Another International Women’s Day has rolled around. There will be breakfasts and gatherings as women celebrate the gains in rights and opportunities. And rightly so, says refugee rights activist Pamela Curr. But what if you’re a woman who doesn’t enjoy those freedoms?
I am old enough to remember the difficulty in buying my first car because I didn’t have a male relative to sign off. My father was dead and my brothers too young. Eventually my mother was allowed, but only after much negotiation. Women had few economic rights and this was in the 70’s, only four decades back.
A cousin who was a GP practising in the 1980’s told me how certain doctors at Sydney University excluded the few women in medicine from the lecture theatre. She passed by getting lecture notes from male students. We’ve come a long way.
But for me, this year is yet again tinged with sadness and grief because of the continued cruelty at the hands of politicians to small groups of women – Aboriginal women and refugee and asylum seeking women remain a target for brutal policies.
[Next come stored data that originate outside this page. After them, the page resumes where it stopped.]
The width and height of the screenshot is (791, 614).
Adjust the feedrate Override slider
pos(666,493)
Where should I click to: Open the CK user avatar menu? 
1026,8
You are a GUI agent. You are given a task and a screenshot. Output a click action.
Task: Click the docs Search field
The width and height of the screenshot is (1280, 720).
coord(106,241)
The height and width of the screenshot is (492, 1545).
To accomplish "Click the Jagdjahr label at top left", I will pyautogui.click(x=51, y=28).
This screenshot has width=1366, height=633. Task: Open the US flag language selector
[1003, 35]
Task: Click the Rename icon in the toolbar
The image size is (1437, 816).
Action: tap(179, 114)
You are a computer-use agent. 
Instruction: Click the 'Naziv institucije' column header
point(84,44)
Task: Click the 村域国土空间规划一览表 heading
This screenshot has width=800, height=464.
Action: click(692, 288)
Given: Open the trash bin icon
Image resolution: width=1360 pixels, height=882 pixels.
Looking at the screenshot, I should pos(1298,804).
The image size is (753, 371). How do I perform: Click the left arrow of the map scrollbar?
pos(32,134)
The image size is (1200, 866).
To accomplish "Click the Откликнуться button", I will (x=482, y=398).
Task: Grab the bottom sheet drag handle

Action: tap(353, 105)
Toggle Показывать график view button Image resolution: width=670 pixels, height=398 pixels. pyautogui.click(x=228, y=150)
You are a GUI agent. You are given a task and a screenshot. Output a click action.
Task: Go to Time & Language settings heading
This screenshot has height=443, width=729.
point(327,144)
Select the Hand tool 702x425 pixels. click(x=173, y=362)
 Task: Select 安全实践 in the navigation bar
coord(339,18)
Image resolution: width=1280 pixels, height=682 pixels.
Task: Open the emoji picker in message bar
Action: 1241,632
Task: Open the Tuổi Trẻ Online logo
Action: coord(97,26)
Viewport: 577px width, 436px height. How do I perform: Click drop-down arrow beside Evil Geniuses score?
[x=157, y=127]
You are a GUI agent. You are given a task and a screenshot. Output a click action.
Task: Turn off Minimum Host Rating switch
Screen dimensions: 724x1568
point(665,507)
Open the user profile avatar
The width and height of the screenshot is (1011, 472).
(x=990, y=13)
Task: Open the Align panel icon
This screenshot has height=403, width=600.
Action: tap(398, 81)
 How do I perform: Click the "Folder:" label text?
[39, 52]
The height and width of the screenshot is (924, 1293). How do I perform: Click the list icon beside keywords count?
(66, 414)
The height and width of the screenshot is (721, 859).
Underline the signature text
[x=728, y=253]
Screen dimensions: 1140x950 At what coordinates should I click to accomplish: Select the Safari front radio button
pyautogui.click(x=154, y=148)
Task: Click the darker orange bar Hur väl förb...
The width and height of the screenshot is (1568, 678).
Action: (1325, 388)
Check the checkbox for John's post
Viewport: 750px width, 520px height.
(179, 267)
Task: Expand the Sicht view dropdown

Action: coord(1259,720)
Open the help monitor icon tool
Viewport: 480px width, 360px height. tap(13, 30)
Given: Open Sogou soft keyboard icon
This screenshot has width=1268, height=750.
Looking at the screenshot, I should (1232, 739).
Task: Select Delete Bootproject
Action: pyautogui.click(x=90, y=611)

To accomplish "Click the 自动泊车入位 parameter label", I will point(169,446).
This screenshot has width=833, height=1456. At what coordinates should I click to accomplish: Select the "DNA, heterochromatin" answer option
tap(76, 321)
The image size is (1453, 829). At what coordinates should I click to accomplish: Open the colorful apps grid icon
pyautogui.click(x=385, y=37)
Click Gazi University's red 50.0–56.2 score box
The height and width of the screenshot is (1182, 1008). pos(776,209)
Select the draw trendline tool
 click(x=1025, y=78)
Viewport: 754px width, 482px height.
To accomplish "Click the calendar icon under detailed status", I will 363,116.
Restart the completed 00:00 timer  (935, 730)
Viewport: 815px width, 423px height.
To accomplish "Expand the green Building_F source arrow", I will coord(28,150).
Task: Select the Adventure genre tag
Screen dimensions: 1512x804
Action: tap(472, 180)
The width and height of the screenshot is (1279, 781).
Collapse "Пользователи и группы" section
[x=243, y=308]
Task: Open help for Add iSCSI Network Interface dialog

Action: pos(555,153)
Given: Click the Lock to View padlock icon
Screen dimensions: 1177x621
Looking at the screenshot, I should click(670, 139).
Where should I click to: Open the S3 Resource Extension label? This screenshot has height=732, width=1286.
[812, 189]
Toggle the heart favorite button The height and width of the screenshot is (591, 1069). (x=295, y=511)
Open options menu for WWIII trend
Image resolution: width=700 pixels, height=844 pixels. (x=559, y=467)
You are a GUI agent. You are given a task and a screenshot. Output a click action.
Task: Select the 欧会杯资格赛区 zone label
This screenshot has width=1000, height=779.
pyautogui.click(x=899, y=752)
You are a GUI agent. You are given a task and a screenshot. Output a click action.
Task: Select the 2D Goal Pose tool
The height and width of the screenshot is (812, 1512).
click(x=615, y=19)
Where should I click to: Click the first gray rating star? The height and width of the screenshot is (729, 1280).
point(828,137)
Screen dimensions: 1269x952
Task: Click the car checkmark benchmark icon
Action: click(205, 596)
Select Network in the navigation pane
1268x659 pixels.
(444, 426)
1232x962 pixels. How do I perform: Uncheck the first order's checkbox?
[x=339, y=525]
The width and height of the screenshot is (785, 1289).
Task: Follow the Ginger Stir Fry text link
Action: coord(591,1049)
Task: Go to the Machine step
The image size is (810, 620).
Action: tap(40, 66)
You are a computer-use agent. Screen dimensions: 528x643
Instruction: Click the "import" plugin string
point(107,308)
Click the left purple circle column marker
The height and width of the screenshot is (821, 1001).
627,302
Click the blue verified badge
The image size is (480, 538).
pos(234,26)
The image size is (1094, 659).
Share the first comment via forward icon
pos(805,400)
The January Border Force statistics list 97 women locked up in immigration detention centres. Most are these are women and girls who have overstayed their visas, or ex-prisoners. Hopefully their loss of freedom will only be weeks.
However there is another group of women hidden away in long-term indefinite arbitrary detention who are suffering. Their “crime” was to flee persecution from the worst of the world’s hell holes. They are being punished for surviving horrendous journeys by truck, plane and boat. Some have come from Nauru for medical treatment following brutal physical or sexual assaults, being bashed and burnt. They are now entering their fourth year of incarceration. If they were our daughters or sisters, every kindness and care would be given to them to help them recover from the crimes committed against them.
Most of these women are officially recognised refugees through the Australian process in Nauru. They were placed at risk in the community in huts in isolated parts of the island with no security. They had to walk down lonely bush tracks to the road to the supermarket, fending off wild dogs and men who saw them as game. At night they locked themselves in their huts but this offered no escape from the men who broke in and stole their things or worse.
When they were transferred to Australia, they became transitory persons devoid of legal rights, and so locked up again. Only the Minister can release these women. They must await their freedom at his pleasure. Some of the women say “The Minister hates us but we do not know why”.
Since Border Force took over in July 2015, the treatment of women in the camps here in our suburbs has become brutal. Women are now subjected to physical searches, intrusively touched by female guards while male guards film the procedure. Handcuffs, flexi cuffs, shackling belts and masks with knockout spray are now in use. If they are deemed to be at risk of self–harm, male guards are assigned to sit beside their beds in tiny rooms. These are women who have already suffered at the hands of men. Our requests to at least put female guards in the rooms are ignored.
Most recently a young woman who weighs less than 45kgs was taken to hospital with an abscess and fever, having been denied treatment for days. She was placed in a shackling belt with her hands tethered tightly to her sides and had three guards as an escort because Border Force have classed her as “high risk”. They only released one hand after medical staff were unable to get an intravenous line inserted for antibiotics. Doctors and nurses in one of our major hospitals allowed the shackling of this sick woman. Another young woman was handcuffed to a hospital bed for three days. Cruelty is catching.
Their rooms are searched without notice. Clothes and possessions are thrown everywhere. The women say that this is their only space to call their own. In Brisbane, squads of dogs are brought in to jump all over the beds. The women say that they are lined up in a “woman line and a man line then the dogs smell us up and down”. The women are usually woken at 6am and then not allowed to go to the toilet or wash, but are pushed outside to wait for two to three hours.
Recent searches have involved confiscating the most trivial of possessions as rules change without warning. The latest is toothbrushes. Each girl is now only allowed one toothbrush even though they were selling them at the canteen. The explanation from Border Force is that they are issued with a toothbrush on arrival in the camp.
The girls say that these are very poor quality so when they have earned points, they use the points to buy a better one at the canteen, which means that they have two. This is now a breach of regulations.
Rules in detention are arbitrary and ever changing. USB sticks are now restricted to one of 1GB, so they can no longer watch movies or listen to music from home. Nail polish is not allowed but they can go to a one hour ‘women’s activity’ where they are supervised by guards as they paint their nails. Knitting, sewing are other activities must also be supervised. They earn two points for staying one hour in these activities.
Can we imagine the indignity and complete loss of a sense of self for these women whose “crime” was to flee persecution? They’ve been taken to Nauru, where further harm has been done to them, and then to Australia where they are physically safe but mentally tortured every day by being watched, touched, searched, surveilled, bullied and told what to do every hour of every day. At night guards bang on their doors, shine their torches or turn on the lights to count them through the night.
This International Women’s day take a moment to contact Minister Dutton’s Office and ask him to release the women. There are houses and supporters waiting to welcome them into the community.